Lea rolled her eyes. “Is that the best you can some up with?”
“Well, axe a silly question and…”
“Just stop it. Right. Now.”
“Gotcha – come on, it’s time to split.”
“I mean it, Joe. You’re just not funny. We’ve been through this before.”
“Just because she couldn’t handle your charms, don’t take it out on me.”
“Cut it out,” she said with a sideways glance.
“Sorry – ah! Now you see the fun we can have, at last!”
Their banter was cut short by the sound of gunfire in the next room, and they ran forward to find Vincent Reno bleeding out on the floor.
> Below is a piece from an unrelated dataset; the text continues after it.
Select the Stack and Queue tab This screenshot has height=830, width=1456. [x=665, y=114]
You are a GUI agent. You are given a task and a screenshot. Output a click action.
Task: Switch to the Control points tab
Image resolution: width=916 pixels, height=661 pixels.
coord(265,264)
Deprez had shot him and he was down.
Victoria screamed and covered her mouth in shock.
“Jesus!” Scarlet said, kneeling beside the Frenchman. “We need an ambulance!”
Lea pulled out her phone and it was then Hawke saw Deprez, lurking at the rear of the room beside the fire exit. He could easily have exploited the disarray to escape but instead he raised his gun and aimed at a disoriented Victoria.
Before Hawke could even call out, Deprez fired the weapon.